A causa dei cambiamenti climatici e del conseguente aumento delle temperature globali, i batteri del genere Vibrio (vibrioni) stanno proliferando nelle acque salmastre e a bassa salinità. L’Autorità Europea per la Sicurezza Alimentare (Efsa) avverte che la presenza di questi patogeni nei frutti di mare è destinata ad aumentare, sottolineando l’importanza di mantenere la catena del freddo e di evitare il consumo di frutti di mare crudi. Inoltre, in alcune specie di vibrioni si riscontra sempre più spesso una resistenza agli antibiotici di ultima istanza.
Gli scienziati dell’Efsa hanno effettuato una valutazione degli aspetti di salute pubblica relativa ai vibrioni connessi al consumo di frutti di mare.
La presenza di batteri vibrioni, responsabili di gastroenteriti e altre infezioni, nei frutti di mare è destinata ad aumentare sia a livello globale che in Europa a causa dell’aumento delle temperature, soprattutto nelle acque a bassa salinità o salmastre.
I vibrioni sono batteri acquatici che possono trovarsi nei frutti di mare; alcuni ceppi sono patogeni e possono provocare gastroenteriti o infezioni gravi. In una precedente relazione (CLEFSA), gli esperti avevano analizzato i possibili effetti dei cambiamento climatici su un ampio spettro di questioni di sicurezza alimentare, tra cui i batteri Vibrio nei frutti di mare.
Il cambiamento climatico e l’aumento delle temperature favoriscono la proliferazione di questi batteri, con un conseguente aumento del rischio di infezioni dovute al consumo di frutti di mare contaminati. Le regioni particolarmente a rischio sono quelle con acque salmastre o a bassa salinità, come il Mar Baltico, le acque di transizione tra il Mar Baltico e il Mare del Nord e il Mar Nero.

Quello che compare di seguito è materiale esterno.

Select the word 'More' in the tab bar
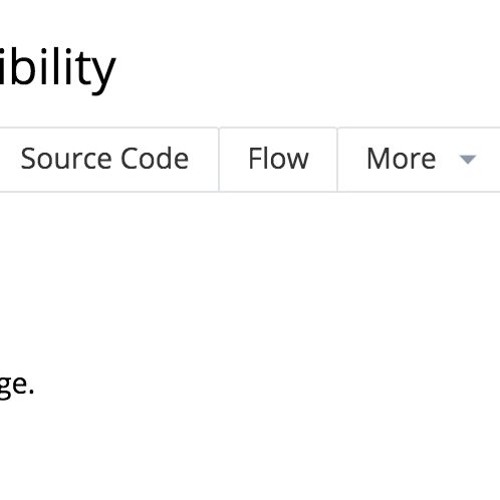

Per prevenire la proliferazione batterica, l’Efsa raccomanda di mantenere la catena del freddo durante la lavorazione, il trasporto e la conservazione, in particolare per i frutti di mare destinati a essere consumati crudi e ai consumatori raccomanda di non consumarli da crudi.
Inoltre, l’autorità per la sicurezza alimentare mette in guardia sul rischio che in alcune specie di vibrioni si riscontra sempre più spesso una resistenza agli antibiotici. Gli esperti raccomandano a Bruxelles di avviare un’indagine sulla presenza di questi batteri nei prodotti ittici come priorità fondamentale per raccogliere dati aggiuntivi e armonizzati.